Regulars, of course, get to know the relevant seat rows. Some airlines I believe by default put their elites travelling Y into these seats.

wawkrk
13th Apr 2004, 16:11
In the good old days with KLM (until last year)The 737 always had more rows of 2+3 business seating than was required, so you could have business class in economy (seatwise).On one particular flight a colleague and I were seated in economy.The purser moved the curtain after looking at his load sheet to the row behind us.
I thanked him for the upgrade.He looked at his sheet again and said oh,sorry,and downgraded us again.
KLM have now solved this problem.All seats are economy 3+3 but you you can sit behind the curtain if you multiply the price of the ticket by 3.

Young Paul
13th Apr 2004, 21:03
In some situations the legroom is unchanged (i.e. the same) throughout the cabin. So sitting in C only gives armroom benefit, not legroom.

TURIN
14th Apr 2004, 08:49
The seat width adjustment varies with type and operator.
Iberia, for example have electrcally operated seats that expand/contract at the push of a button, BA on the other hand have to have each seat row pushed/pulled into position.
Iberia's cabin crew adjust their seats.
BA get the cleaners to do it.:suspect:

EastMids
14th Apr 2004, 09:51
I distinctly remember, when I worked for a UK airline based not too far from my user name, preparing grids for each aircraft type that it operated at the time (going back to the days of McDonnell Douglas kit amongst others) showing business class load along the top, economy class load down the side. Finding the appropriate entry in the grid would reveal the seat row number behind which the curtain should be set for any given passenger load combination. Aside from ensuring that the appropriate number of seats was available in each cabin and providing a quick guide to as to where to position the curtain for any given load, I also distinctly remember that another objective was broadly to shoe-horn the economy passengers into as few a number of rows as was feasible, whilst leaving the business class passengers with as much free space as was possible.

Who'stheDaddy
14th Apr 2004, 12:46
An Airlines FMU (flight monitoring unit) or equivalent dept. will normally decide the "configuration" of the cabin by looking at the booked load in all classes during the 24hrs precedeing that particular flight.
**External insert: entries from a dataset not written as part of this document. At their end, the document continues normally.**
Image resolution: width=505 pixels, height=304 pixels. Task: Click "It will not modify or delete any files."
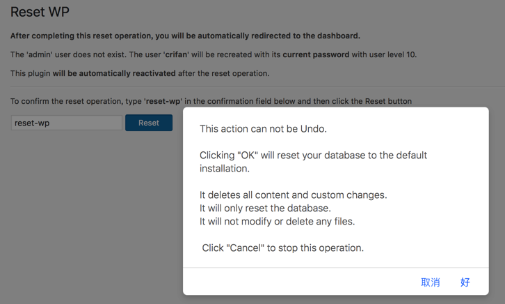point(277,222)
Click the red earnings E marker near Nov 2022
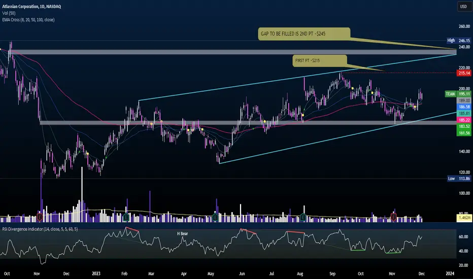 40,217
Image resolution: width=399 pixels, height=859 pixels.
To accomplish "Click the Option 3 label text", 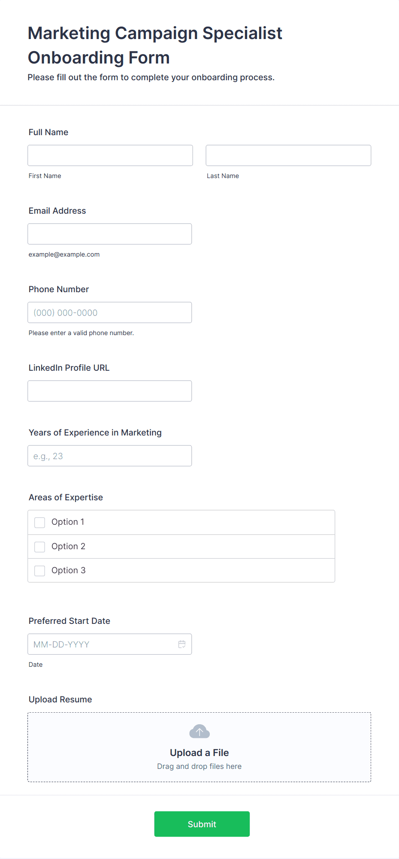I will [68, 570].
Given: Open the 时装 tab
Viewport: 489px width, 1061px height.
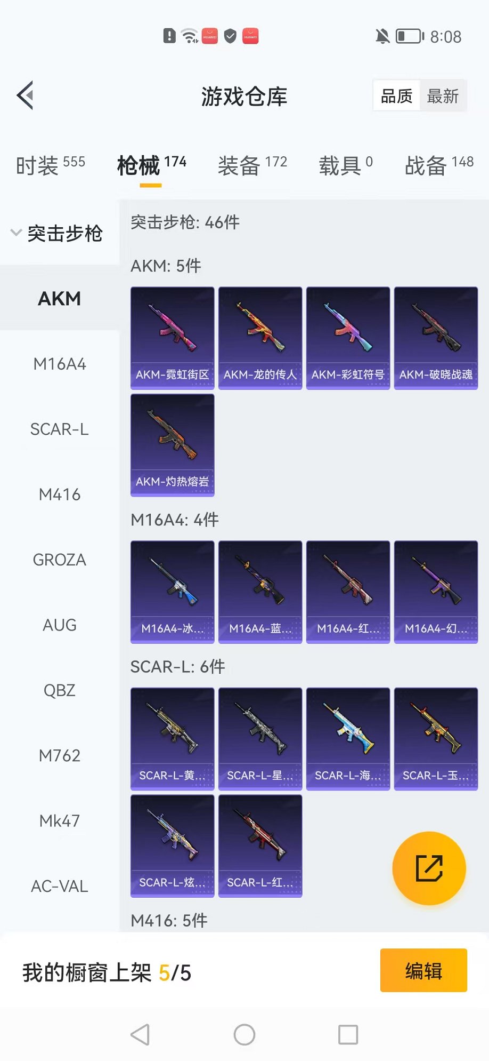Looking at the screenshot, I should pos(51,165).
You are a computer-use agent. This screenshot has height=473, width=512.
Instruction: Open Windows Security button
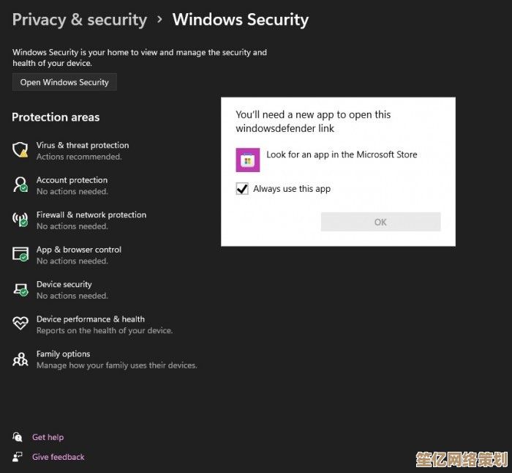tap(64, 82)
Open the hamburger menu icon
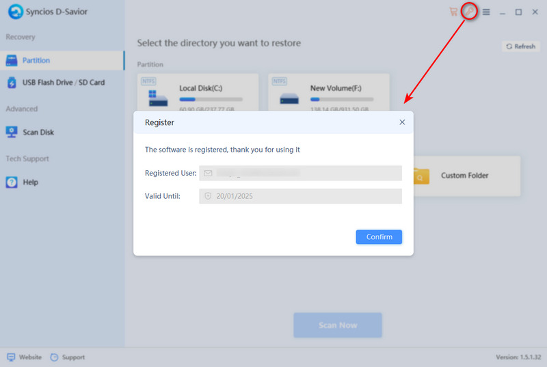The width and height of the screenshot is (547, 367). click(x=486, y=12)
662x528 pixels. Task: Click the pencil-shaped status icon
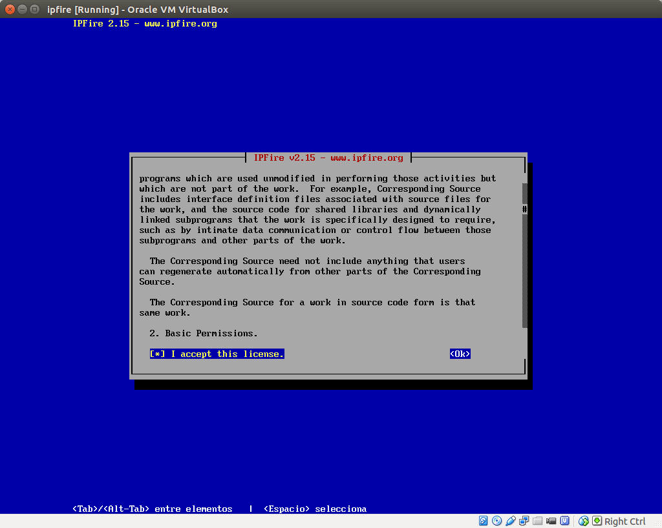click(510, 521)
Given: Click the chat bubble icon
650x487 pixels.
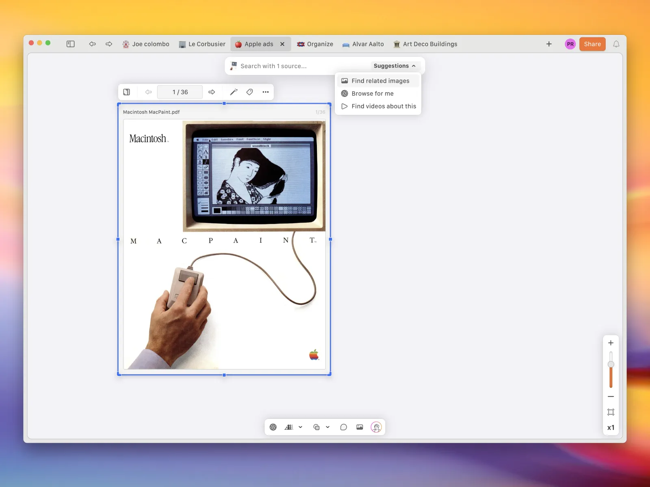Looking at the screenshot, I should tap(344, 427).
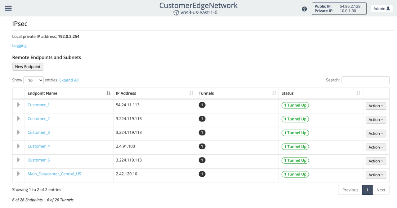Click the tunnel count badge for Customer_1
This screenshot has width=397, height=208.
pos(202,105)
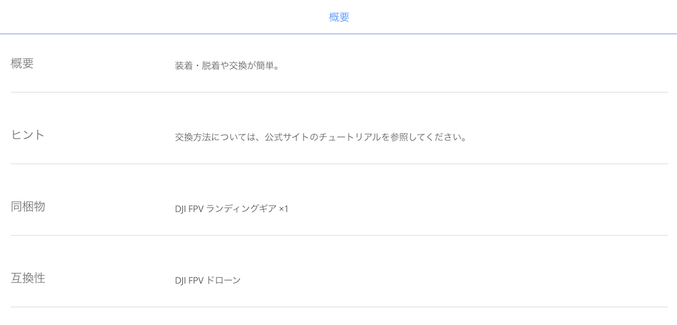Viewport: 677px width, 325px height.
Task: Click the divider line below the 同梱物 row
Action: [339, 235]
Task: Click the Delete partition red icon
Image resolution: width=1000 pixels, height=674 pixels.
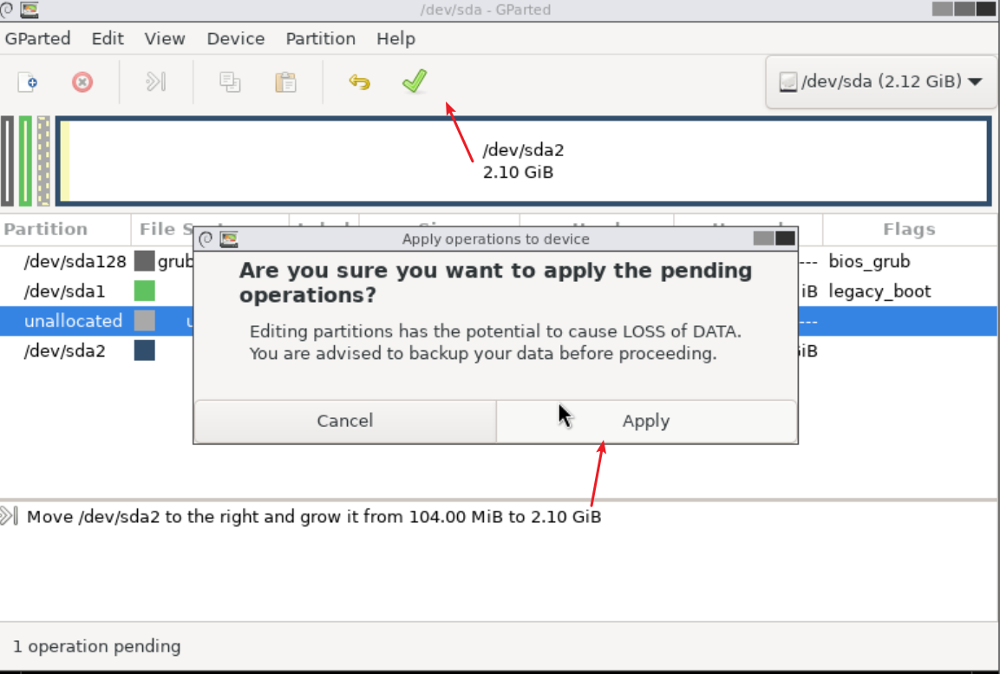Action: [82, 82]
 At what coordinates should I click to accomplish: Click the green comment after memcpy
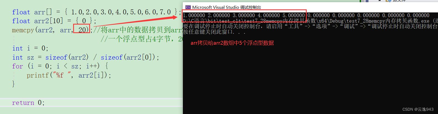click(x=138, y=30)
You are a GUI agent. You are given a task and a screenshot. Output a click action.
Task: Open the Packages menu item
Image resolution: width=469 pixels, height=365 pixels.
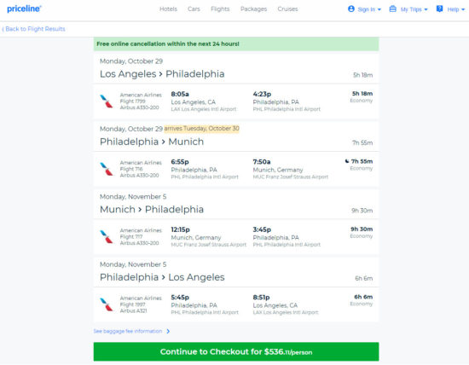pyautogui.click(x=253, y=9)
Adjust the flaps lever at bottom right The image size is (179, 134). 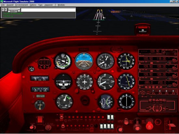pyautogui.click(x=172, y=125)
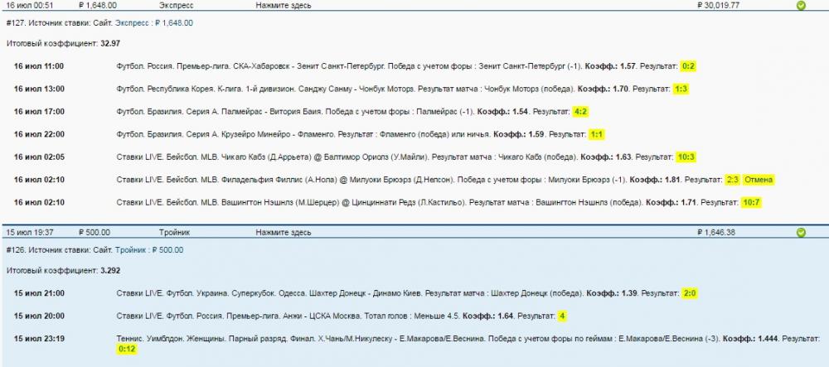This screenshot has width=829, height=367.
Task: Click the green checkmark on the Тройник bet row
Action: coord(800,233)
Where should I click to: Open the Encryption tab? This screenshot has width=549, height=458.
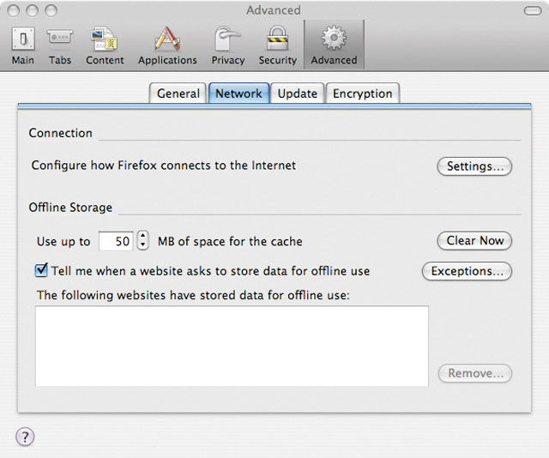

As someone mentioned before airlines do try to pen the "y" class altogether leaving "c" pax more space also it was quicker to serve pax and clean aircraft on arrival.

Dispatchers (in the past anyway) used to have the authority to change cabin configs should it aid them in any weight/balance problems - Particularly on regional a/c such as ATR where business and economy class swap ends.

The curtains are normally on rails and are held in place by spring loaded clips - B*gg*rs to moved because the rails bend and corrode and the springs cease up! As others stated earlier seats could be changed manually or electronically - who changes the congig depends entirely on the airline, as ground crew i have done it but i have also seen the cabin staff do it.

WTD

In trim
14th Apr 2004, 12:51
EastMids,

That's the same basic system that many operators used.

The matrix for the airline I used to work for was created based approximately on the number of empty seats, and then setting a config which would put two-thirds of the empty seats in the Business Cabin, and one-third of the empty seats in Economy.

This would give Business pax a lot more space (often 2 seats per pax) whilst Economy pax may only have had 1 spare seat for every 7-10 pax.